So then, naturally, if $\mathbf{A}$ is an $m,n$ matrix with entries $a_{ij}$ and $\mathbf{u} \in \mathcal{C}^{n}$, $\mathbf{A}\mathbf{u} \in \mathcal{C}^{m}$, we have:

$(\mathbf{A}\mathbf{u})_{i} = \sum_{j=1}^{n} a_{ij} u_{j}, i=1 \ldots m$

So I always see something similar to the following statement:

The entries $k(x,y)$ are analogous to the entries $a_{ij}$ of matrix $\mathbf{A}$ and the values $Lf(x)$ are analogous to the entries $(\mathbf{A}\mathbf{u})_{i}$

I have never seen any example or more detail regarding this statement. Can somebody make this a bit clearer?


Here is my thought, the $x$ defines the 'row', while the $y$ defines the column.

So then if we wanted to, we could define a sequence $\{x_{0}, x_{1}, \ldots\}$ to then 'sample' the output of the operator integral $L$. For instance, if $L$ mapped $f$ to a certain region $P$, we would want to define our sequence to exist only in this region $P$ in order to save computation.
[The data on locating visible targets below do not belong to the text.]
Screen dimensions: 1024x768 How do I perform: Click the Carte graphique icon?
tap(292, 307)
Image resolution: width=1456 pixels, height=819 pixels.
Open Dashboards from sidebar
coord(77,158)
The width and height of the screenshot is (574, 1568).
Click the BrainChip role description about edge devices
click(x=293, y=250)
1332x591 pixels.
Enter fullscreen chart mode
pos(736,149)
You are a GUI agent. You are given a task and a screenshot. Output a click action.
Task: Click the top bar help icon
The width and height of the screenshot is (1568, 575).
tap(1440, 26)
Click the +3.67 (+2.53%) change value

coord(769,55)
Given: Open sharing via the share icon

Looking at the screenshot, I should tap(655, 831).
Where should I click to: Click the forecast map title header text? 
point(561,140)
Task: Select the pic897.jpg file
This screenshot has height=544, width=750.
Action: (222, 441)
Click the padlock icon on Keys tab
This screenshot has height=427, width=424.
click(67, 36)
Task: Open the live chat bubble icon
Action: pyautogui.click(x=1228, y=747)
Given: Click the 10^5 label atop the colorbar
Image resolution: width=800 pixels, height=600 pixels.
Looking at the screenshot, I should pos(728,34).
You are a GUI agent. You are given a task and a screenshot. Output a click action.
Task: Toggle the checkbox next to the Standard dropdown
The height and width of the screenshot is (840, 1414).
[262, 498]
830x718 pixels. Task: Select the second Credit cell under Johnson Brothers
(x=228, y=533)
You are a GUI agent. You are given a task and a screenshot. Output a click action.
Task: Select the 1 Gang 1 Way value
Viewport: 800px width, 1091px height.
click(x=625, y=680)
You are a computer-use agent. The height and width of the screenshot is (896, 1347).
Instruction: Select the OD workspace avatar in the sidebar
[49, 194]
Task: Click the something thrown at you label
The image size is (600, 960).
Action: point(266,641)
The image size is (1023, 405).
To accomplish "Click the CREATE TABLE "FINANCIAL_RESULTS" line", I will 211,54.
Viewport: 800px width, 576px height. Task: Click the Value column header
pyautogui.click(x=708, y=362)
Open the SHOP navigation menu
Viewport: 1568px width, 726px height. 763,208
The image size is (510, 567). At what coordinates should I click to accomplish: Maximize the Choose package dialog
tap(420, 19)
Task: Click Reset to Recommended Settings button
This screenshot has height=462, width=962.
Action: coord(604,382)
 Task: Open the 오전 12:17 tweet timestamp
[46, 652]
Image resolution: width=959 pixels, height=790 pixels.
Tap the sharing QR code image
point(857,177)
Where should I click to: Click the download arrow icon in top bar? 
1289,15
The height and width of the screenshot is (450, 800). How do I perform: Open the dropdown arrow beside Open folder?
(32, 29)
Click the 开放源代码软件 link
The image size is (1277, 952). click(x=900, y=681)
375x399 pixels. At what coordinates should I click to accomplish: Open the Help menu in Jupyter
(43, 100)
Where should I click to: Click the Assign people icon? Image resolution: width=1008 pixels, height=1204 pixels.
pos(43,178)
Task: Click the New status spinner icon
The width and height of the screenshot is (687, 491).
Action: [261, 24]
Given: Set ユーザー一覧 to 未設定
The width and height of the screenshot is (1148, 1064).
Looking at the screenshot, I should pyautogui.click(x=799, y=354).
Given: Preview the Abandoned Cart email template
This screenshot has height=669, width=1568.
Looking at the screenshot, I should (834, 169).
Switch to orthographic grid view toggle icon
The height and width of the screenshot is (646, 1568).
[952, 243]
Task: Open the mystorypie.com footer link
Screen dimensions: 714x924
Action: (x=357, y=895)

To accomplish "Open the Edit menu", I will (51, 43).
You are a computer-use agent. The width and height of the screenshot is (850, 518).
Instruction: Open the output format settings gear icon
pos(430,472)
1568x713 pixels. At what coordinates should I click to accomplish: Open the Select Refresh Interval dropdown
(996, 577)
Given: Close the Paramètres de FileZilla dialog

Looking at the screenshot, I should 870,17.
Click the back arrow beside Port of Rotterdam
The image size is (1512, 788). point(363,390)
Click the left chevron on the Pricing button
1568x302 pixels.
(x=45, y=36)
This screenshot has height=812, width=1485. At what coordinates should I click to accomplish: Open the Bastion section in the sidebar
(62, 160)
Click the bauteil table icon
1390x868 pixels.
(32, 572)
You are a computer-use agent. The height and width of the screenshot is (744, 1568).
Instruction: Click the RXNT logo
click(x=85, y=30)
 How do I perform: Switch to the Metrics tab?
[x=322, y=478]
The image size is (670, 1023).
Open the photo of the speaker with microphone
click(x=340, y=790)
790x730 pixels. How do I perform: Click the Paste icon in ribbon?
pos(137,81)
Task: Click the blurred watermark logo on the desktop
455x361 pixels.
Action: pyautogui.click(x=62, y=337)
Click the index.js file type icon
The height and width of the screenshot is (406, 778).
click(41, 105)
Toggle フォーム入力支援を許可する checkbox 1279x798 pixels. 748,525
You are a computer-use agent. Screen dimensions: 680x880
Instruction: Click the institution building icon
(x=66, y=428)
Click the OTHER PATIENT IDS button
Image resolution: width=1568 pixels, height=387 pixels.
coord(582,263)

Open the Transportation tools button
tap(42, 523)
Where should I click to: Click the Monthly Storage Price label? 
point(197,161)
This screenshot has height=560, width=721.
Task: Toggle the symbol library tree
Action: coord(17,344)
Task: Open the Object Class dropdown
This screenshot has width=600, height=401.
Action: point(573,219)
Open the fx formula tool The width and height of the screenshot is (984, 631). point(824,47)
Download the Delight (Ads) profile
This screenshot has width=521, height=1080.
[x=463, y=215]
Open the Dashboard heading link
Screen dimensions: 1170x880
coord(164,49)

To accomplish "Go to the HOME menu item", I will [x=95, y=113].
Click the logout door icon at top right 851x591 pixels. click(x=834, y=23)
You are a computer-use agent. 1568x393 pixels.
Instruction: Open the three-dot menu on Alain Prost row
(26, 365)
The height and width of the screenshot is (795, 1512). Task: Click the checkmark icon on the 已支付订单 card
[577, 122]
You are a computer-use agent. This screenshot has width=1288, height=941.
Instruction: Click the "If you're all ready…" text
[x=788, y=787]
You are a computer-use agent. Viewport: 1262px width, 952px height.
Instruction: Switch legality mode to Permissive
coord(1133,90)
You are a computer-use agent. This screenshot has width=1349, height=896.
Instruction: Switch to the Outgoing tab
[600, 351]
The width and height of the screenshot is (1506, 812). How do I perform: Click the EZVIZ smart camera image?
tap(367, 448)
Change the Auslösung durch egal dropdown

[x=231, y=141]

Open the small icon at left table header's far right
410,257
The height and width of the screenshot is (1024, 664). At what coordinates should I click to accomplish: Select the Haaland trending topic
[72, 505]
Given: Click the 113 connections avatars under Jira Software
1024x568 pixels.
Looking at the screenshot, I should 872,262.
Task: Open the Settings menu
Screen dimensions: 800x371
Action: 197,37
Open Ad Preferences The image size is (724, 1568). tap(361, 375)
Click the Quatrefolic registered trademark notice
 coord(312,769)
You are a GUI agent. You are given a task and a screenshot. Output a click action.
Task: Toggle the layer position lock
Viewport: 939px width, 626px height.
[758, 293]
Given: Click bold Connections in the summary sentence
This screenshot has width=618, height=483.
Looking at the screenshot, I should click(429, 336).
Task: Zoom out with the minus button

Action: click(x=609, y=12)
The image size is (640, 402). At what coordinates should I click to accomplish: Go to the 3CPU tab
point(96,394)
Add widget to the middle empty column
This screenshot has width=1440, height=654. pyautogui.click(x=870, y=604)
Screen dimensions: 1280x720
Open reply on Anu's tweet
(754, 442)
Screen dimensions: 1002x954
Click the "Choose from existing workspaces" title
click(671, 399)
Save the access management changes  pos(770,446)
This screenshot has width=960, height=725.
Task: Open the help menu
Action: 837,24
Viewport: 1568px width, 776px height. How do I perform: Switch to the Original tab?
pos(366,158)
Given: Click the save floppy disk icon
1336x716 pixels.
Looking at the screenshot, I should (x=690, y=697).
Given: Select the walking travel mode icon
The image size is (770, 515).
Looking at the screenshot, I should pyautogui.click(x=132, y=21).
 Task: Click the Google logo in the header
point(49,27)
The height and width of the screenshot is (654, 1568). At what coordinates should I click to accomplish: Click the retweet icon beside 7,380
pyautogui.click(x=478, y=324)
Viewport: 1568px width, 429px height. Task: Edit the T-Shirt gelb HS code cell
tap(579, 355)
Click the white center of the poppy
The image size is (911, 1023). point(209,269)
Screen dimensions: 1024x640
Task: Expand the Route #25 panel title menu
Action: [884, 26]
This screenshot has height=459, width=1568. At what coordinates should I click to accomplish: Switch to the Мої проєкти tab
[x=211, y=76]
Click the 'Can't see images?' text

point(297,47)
If in this region, the functions $Lf$ had significant norm/power only in a subspace or section of this region $P_{k}$, we could 'sample' this subspace only -- ie $\{x_{0}, x_{1}, \ldots\} \in P_{k}$ and still get a 'reasonable' approximation to the resulting function/signal $Lf$.

Similarly, we could 'sample' $f$ on its domain with $\{y_{0}, y_{1}, \ldots\}$ and reduce the computation even further, when the sequence captures 'most of the information' about $f$ that is.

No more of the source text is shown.